Nonetheless, we all have documents and hardcopy images somewhere in our midst. What is the best way to deal with the information residing on paper? Will you continuously access older records? Does paper-originated information, like hardcopy order forms, make sense for your operation? Do you have the physical storage space to house documents? Are stored documents safe from theft, fire and flooding? Are your customers comfortable with digital signatures for approvals? There is a lot to consider in implementing a document management strategy. Key to moving from it to an information management strategy is taking a future view to frame your present situation and where you want to be in a few months or years. Taking a flexible approach in regard to process and technology options will help you choose the optimum solution for cost-effective management of, and quick secure access to, critical information, enabling you to better satisfy customers needs, comply with regulatory requirements and, in the midst of it all, grow your business or practice.
Managing Documents According to the Resource Conservation Alliance, the average office worker uses 10,000 sheets of copy paper each year, most paper records are not electronically indexed and because of that, the costs of using paper in the office—printing, reproducing, sharing, keying and re-keying, filing and storing—can be 13 to 31 times the purchase price of the paper itself. Okay but what the heck, you may have a number of filing cabinets in which to organize, file and store documents. Do you realize the cost of doing so? Industry sources cite the annual cost of $1,400 to store documents in a four-door file cabinet. That’s not a large cabinet!
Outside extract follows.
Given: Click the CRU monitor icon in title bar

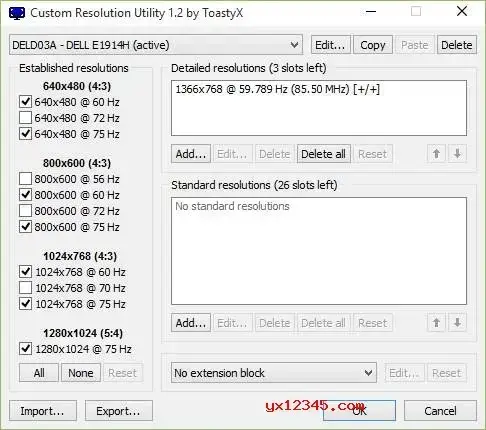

Add potential costs of approximately $120 to locate a misfiled document and double that to reproduce a lost one. Maybe using those filing cabinets isn’t so enticing after all.
How about offsite storage for documents you are not currently accessing? In general, offsite storage is less expensive than on-site; however, long-term storage costs can be, well, costly. Most commercial records centers charge by the cubic foot and that charge includes storage in climate controlled and fire proofed environments. A recent article by Mark Diamond in Inside Counsel magazine cited a cost of more than $8,200 to store 1,000 standard legal- or letter-sized cartons (1.2 cubic feet each) in a commercial records center for a period of three years. That’s just storage—add to it your time to sort and prepare files for storage, transportation to the offsite facility, administration fees, certified destruction and carton withdrawal fees and the cost significantly goes up! Diamond advises to avoid managing and storing paper in the first place. Keep electronically generated and received records as electronic and digitally convert others to files. Keep only those documents created and existing solely on paper; categorizing and tracking what you keep and establishing a retention period for when you can compliantly delete them. I agree completely.
Document Conversion Converting documents to digital files greatly increases operational efficiency and employee productivity over working with documents, which industry sources cite at 20 to 100 times more costly than working with electronic files. Remember the $1,400 yearly expense to store documents in a file cabinet? Well, total cost of ownership for a desktop digital scanner works out to approximately $1,600 over three years. Document capture via digital scanning technology is the most common and cost-effective conversion technology. Image capture via smart phones and tablets will also provide digital files. That noted, no other technology offers the image resolution, duty cycle volume, capture speed, format acceptance and file output choice—PDF, TIFF, JPEG—found in document digital scanners. When choosing a document digital scanner for your business, evaluate the capture software package and drivers to be sure that both dovetail to your operating system. Having the capability to create custom files, categorize information via optical character recognition and glean information from barcodes enable you to do more at capture to categorize, manage and use files.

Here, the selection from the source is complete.